I was especially excited by Eighth Grade because it feels like the first movie I’ve seen that thoughtfully, viscerally captures how much of that daily life is now shaped by the presence of a million tiny billboards and social interactions beaming from the palm of one’s hand. It is not an indictment of the internet, it’s just very aware of the internet; of how it can send you deeper into your own head at the same time that it allows you to touch other worlds. Watching the colors change on Kayla’s face as she scrolls through her phone in the dark of her room called to mind the sequence of Dave soaring Beyond the Infinite in 2001: A Space Odyssey. Kayla is more tuned out, but no less immersed—one of the internet’s many contradictions that this movie holds both sides of. Another: The internet can both warp reality and act as a portal to more authentic ways of being. Kayla makes YouTube videos of herself riffing on topics like self-esteem and being yourself with a confidence that school-Kayla has yet to locate. This doesn’t drastically change her life for better or worse—the only person who really watches the videos is her dad—but it does help her access her confidence more often, regardless of who’s watching.

Burnham first gained an audience for a YouTube video he made at age 16, in 2006. Now you probably know him as a standup comic and director of comedy specials. He is quick to attribute the film’s deft representation of the internet to timing: Until now, movies have only been made by people who didn’t have the internet until they were adults. But Eighth Grade is so special for other reasons, too, so I wanted to learn about what else informed it, how Elsie navigated Kayla’s world, and the future of all of our brains.

TAVI GEVINSON: Bo, how did you make sure this movie wasn’t like the teachers in the school who are like, “It’s lit!” and Elsie, did you have any input to that end?

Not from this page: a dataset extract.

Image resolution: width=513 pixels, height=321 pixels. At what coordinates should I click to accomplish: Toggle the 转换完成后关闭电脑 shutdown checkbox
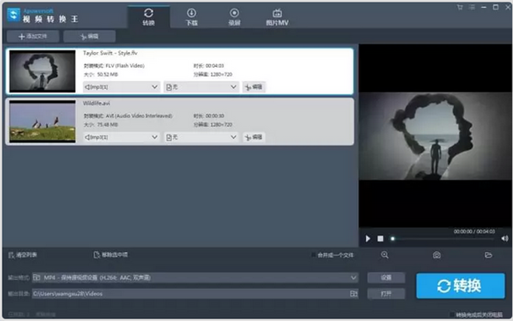452,315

BO BURNHAM: The internet means a lot to me, and I don’t understand it as well as a 13-year-old, but I get embarrassed and annoyed when I see like a Taco Bell commercial where it’s like, “Hashtag chalupa, bruh!” But I really was just deferring to [the cast], like, “Tell me when this is corny.”

ELSIE FISHER: When I first read the script all the DMs were on Facebook [instead of Instagram], so after I read it I went up to Bo and was like, “No one uses Facebook anymore!”

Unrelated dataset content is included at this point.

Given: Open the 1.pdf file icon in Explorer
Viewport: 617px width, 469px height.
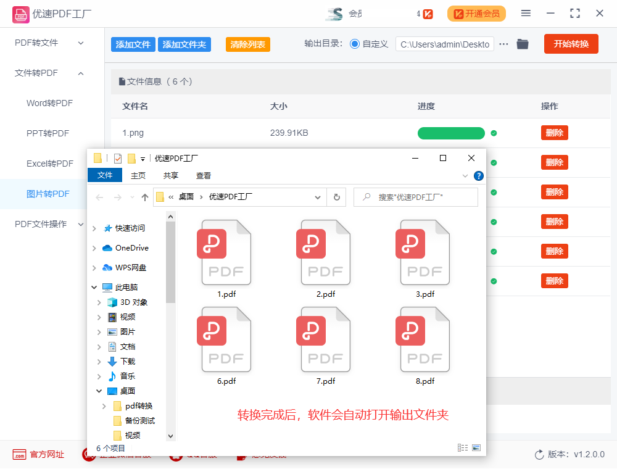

Bo: And so there’s a line in the movie where she says, “No one uses Facebook anymore.” I was very open to criticism.

I mean, I’m 22, but I identified the most with Josh Hamilton, who plays Kayla’s dad. That is how I feel.

Bo: It’s very nice to hear a 22-year-old say that. His character was a way to also give voice to my limitations. I feel like a little kid on the internet, but I also feel like an out-of-touch old person who has no fucking idea what’s going on and wants to help out but just is like, “Eh, do you want water? Be happy out there! You deserve it! I’m sorry!”

The conversation Kayla has with the high schoolers who are like, “You had Snapchat when you were nine and we didn’t have it until we were 16 so we are differently wired”–I’ve had that conversation with my friends. I used to think the internet is as good as your ability to filter out nonsense and misinformation, and that if you have a good filter, you’ll be fine. But my filter was formed by a different, mostly pre-Twitter, pre-Instagram, pre-Snapchat Internet. What if your filter is formed by those things! BUT: What if those things are not as bad as I think they are?

Bo: I think if we’re going to be giving kids cell phones, which we seem to be doing, we need to institutionalize some kind of filter. The amount of protection we have for kids in other forms of media, it’s like, if you want to swear on television, you have to go to Congress. If you want to change the brain chemistry of an entire generation—it’s like five dudes in Silicon Valley raising their hands and four dudes not, you know? It’s really bad. If I had had access to everything in the way that you guys do–it’s such a difference between what kids want and need. Kids are not going to pursue what they need. Ever!

Elsie: Ever.

Or, adults!

Bo: Totally, I need that too. It’s like, no, please tax soda. I don’t want to drink so much soda. Make it harder for me to drink it.